Editorial: La nomination de Benmoussa à la présidence de la Commission du nouveau modèle de développement est un mauvais choix

e Roi Mohammed VI reçoit M. Chakib Benmoussa et le nomme à la tête de la Commission spéciale sur le modèle de développement

Le roi Mohammed VI a nommé l’ambassadeur du Maroc en France, Mr Chakib Benmoussa, à la présidence de la nouvelle commission qui sera chargée d’élaborer un nouveau  modèle de développement visant à rétablir le développement sur la bonne voie,  mais cette nomination relève d’un choix erroné  compte tenu de l’historique de haut fonctionnaire.

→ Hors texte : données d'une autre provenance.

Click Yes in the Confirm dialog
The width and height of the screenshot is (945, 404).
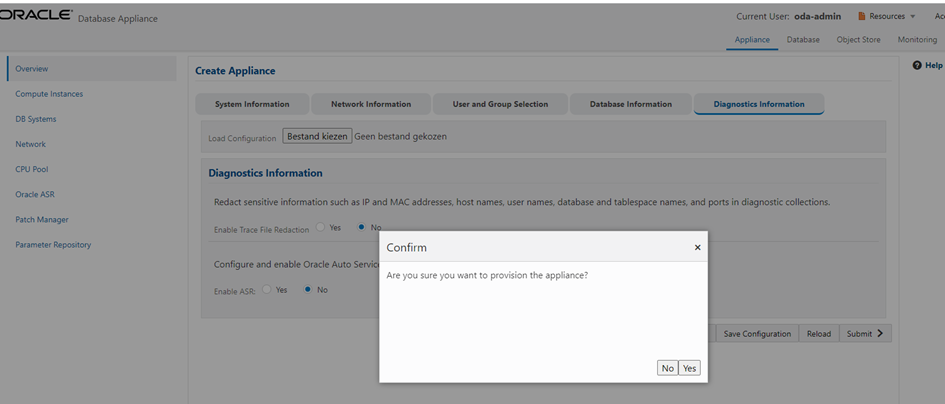(x=689, y=368)
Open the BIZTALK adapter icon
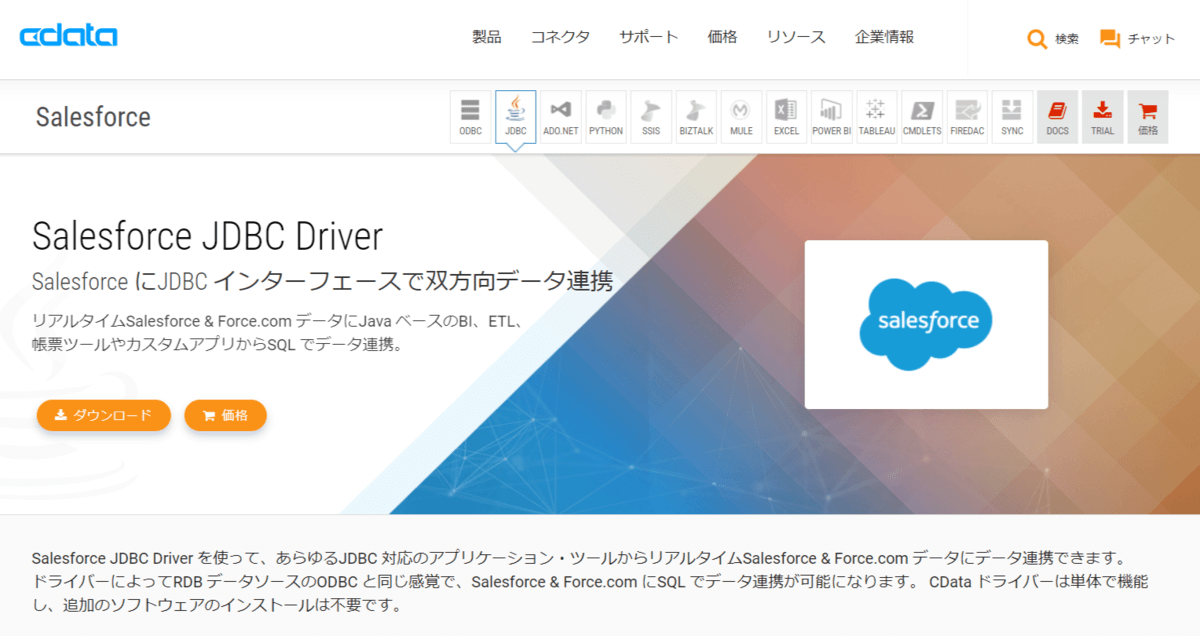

Le roi avait  annoncé dans son discours du trône à la fin de Juillet la formation d’une commission  pour  réfléchir à un nouveau modèle de développement pour le pays après le constat d’échec des modèles  précédents, y compris sur le plan du  développement humain. Le Maroc a connu une surabondance dans les discours sur le développement, et aujourd’hui il constate la détérioration sans précédent des secteurs clés comme l’éducation, la santé, l’emploi et divers aspects de la vie et qui est attestée  par des responsables marocains, dont  le Roi lui-même, ainsi que par des rapports nationaux et internationaux tels que ceux des Nations Unies.

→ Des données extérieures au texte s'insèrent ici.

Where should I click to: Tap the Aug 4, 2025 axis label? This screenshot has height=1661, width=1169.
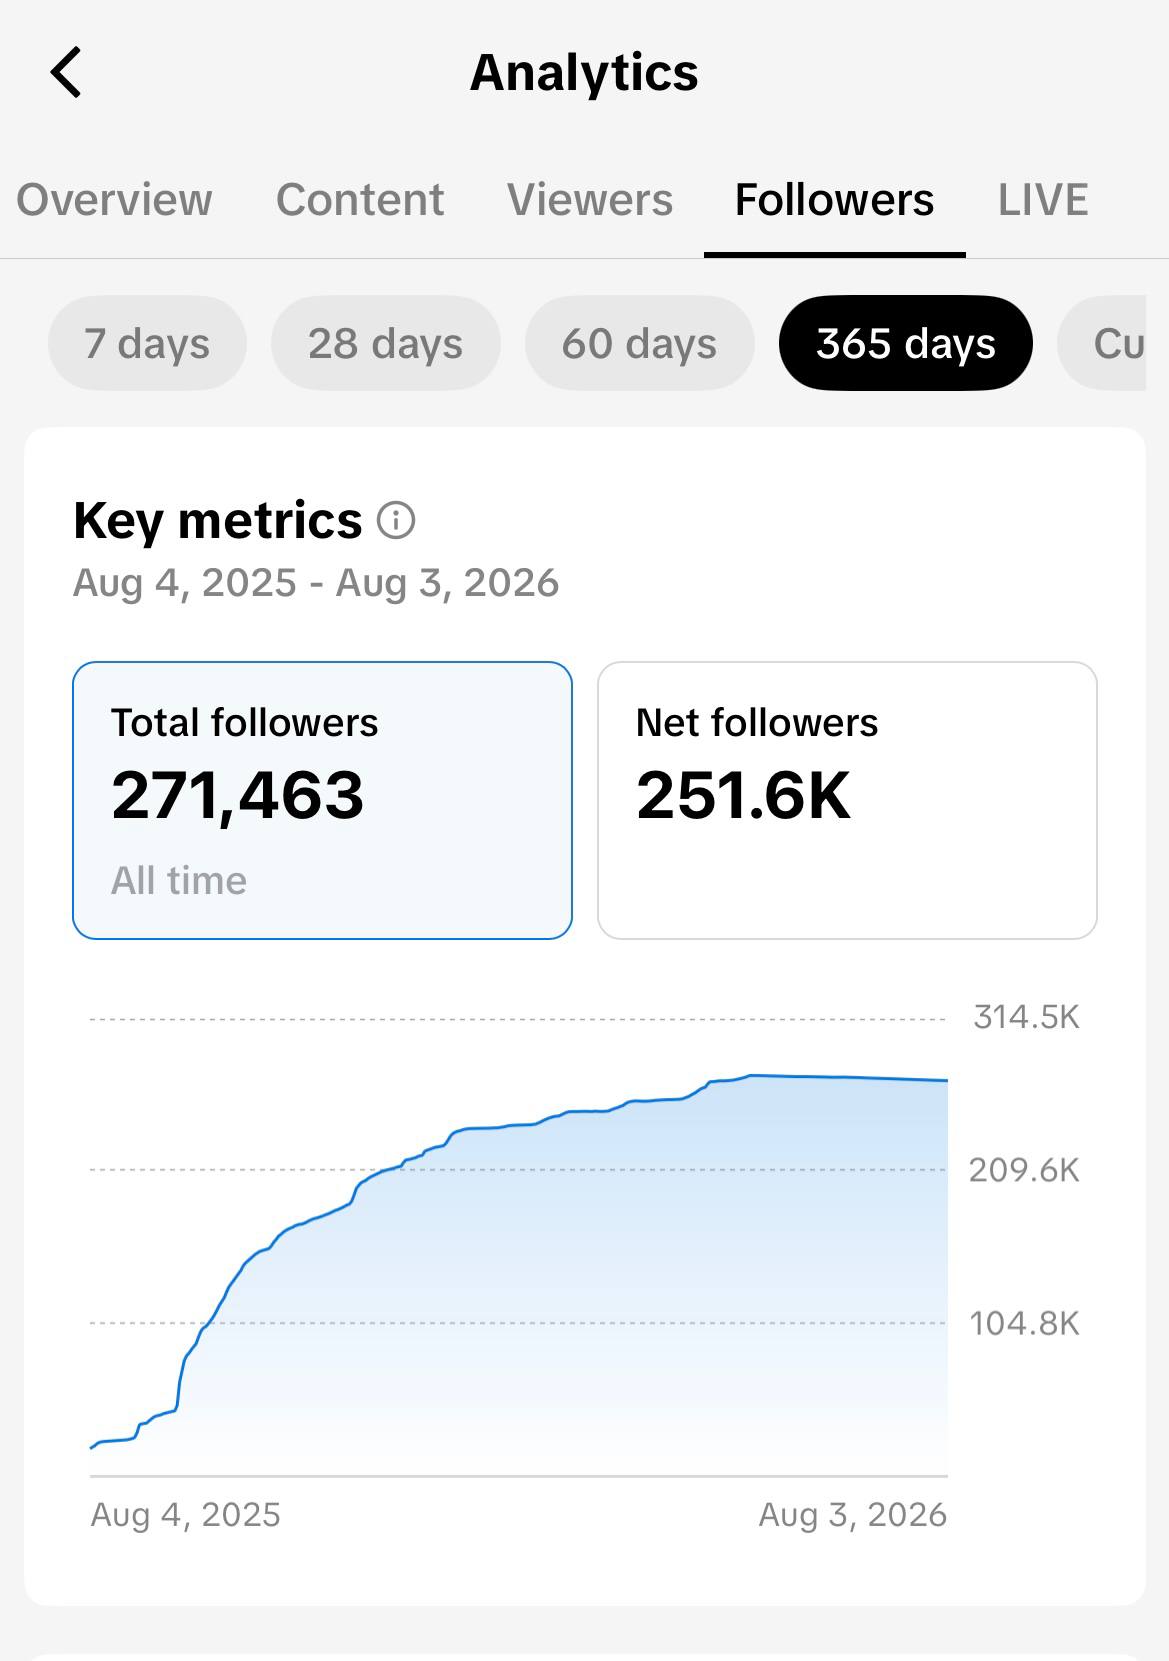tap(185, 1515)
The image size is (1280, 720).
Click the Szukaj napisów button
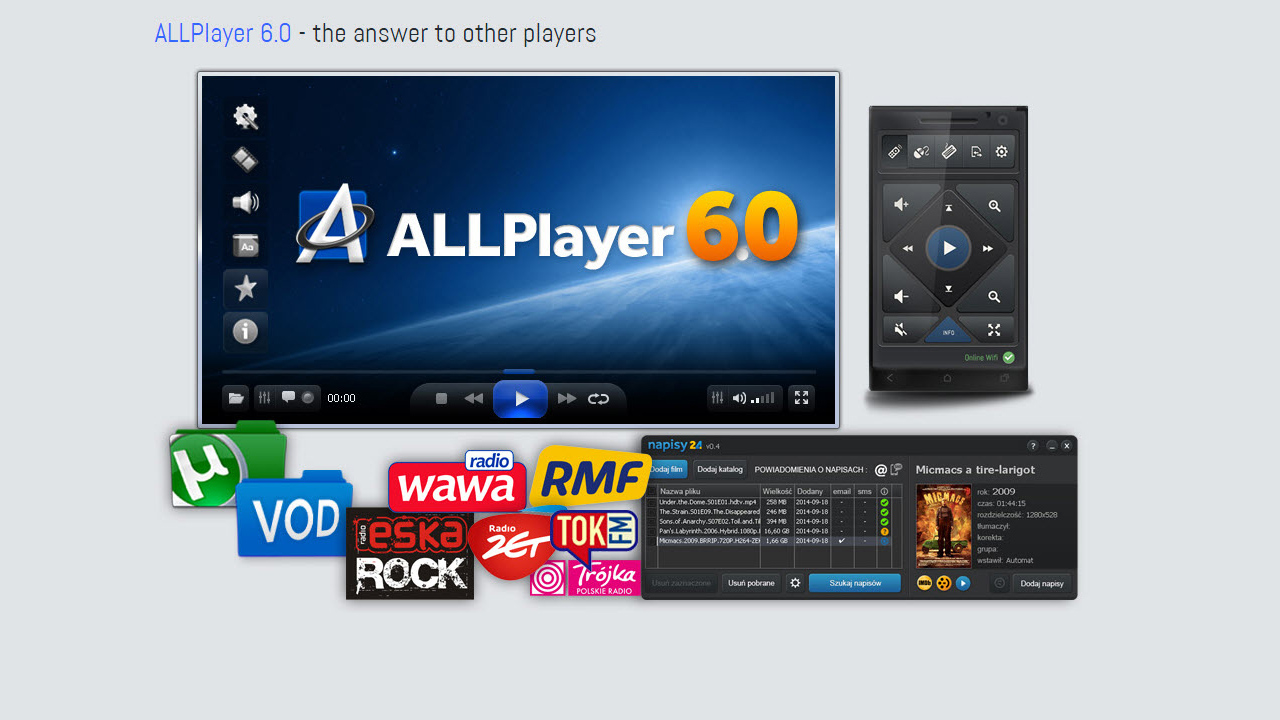pos(854,583)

Le choix de Mr Benmoussa à la tête de cette commission est un choix erroné pour les raisons suivantes :

En premier lieu, Benmoussa a occupé divers postes, y compris le ministère de l’Intérieur, et n’ a pas laissé d’empreinte positive dans aucun secteur, et il a toujours été amené à appliquer la nouvelle vision de l’Etat, qui est la supervision du développement par le ministère de l’intérieur, mais le résultat a été  la recrudescence de la corruption dans le pays et l’aggravation de la corruption et le début de la transformation du Maroc en une sorte de ferme exploitée par un  groupe de personnes influentes en plus de la croissance sans précédent du niveau d’endettement dans l’histoire du pays, et qui est à  l’origine de cette  maladie grave qu’est le creusement des différences de classes sociales que le Maroc connaît actuellement.

Deuxièmement, Benmoussa a déjà présidé le Conseil économique et social et environnemental et n’a trouvé  aucune recette  pour contribuer au progrès et au développement du Maroc. La question qui se pose aujourd’hui est la suivante: comment peut-il contribuer à l’élaboration du  nouveau modèle de développement?

En troisième lieu, Benmoussa est un personnage au profil technique avec une culture limitée qui ne connaît pas bien le domaine du  développement et ses questions complexes, et son passage du ministère de l’Intérieur a contribué à l’instauration de la culture sécuritaire et policière dans le traitement des  questions sociales du pays dans le sens de «sauvegarder la stabilité même sous la corruption absolue», il  appartient à cette catégorie de responsables qui, face à l’échec, à la mauvaise gestion et aux exigences sociales élevées, ne font que répéter des phrases ridicules  telles que « Le Maroc est victime de provocations et  de conspirations de l’extérieur » ou « le Maroc est fort avec ses institutions et l’indépendance de ses décisions», au lieu de traiter les vrais problèmes avec audace, franchise et  courage.

En quatrième lieu, Benmoussa appartient à cette catégorie de hauts fonctionnaires qui scandent sans cesse  “l’année est bonne et tout va très bien ” et parlent des progrès irréalistes du pays alors qu’ils contribuent à provoquer les catastrophes sociales. Comment participera-t-il alors  à l’opération de sauvetage du pays.  Il est également l’un des plus éminents architectes de l’illusion de  “l’adhésion du Maroc au  club des pays émergents ” qui a meublé le  discours du roi il y a quatre ans, et  qui montre la culture très limitée des auteurs des études.

Tout ce que Benmoussa fera, c’est de s’appuyer sur des bureaux d’études et de consultants étrangers et nationaux proches du régime qui ont bénéficié de l’argent du peuple marocain et n’ont pas fourni de véritables études de terrain, mais ont  seulement instauré  une culture du marketing bon marché pour les projets qui font que le Maroc, depuis plus de 20 ans, occupe des rangs au-delà du  120e  dans le  classement mondial du développement humain.

Ce choix reste une autre preuve de l’incapacité du régime politique Marocain à renouveler ses élites dirigeantes et à  écouter des  points de vue différents du sien. Le roi Mohammed VI a déclaré dans son discours à l’occasion de la révolution du roi et du peuple  “Nous avons atteint un stade qui n’accepte pas l’hésitation ou les erreurs”, et cette nomination peut être une façon de consacrer l’hésitation en raison de la réticence à choisir une personnalité intellectuelle indépendante pour mener le travail sur le nouveau modèle de développement avec compétence,  loin du discours officiel, et par conséquent il s’agit d’un choix complètement  erroné.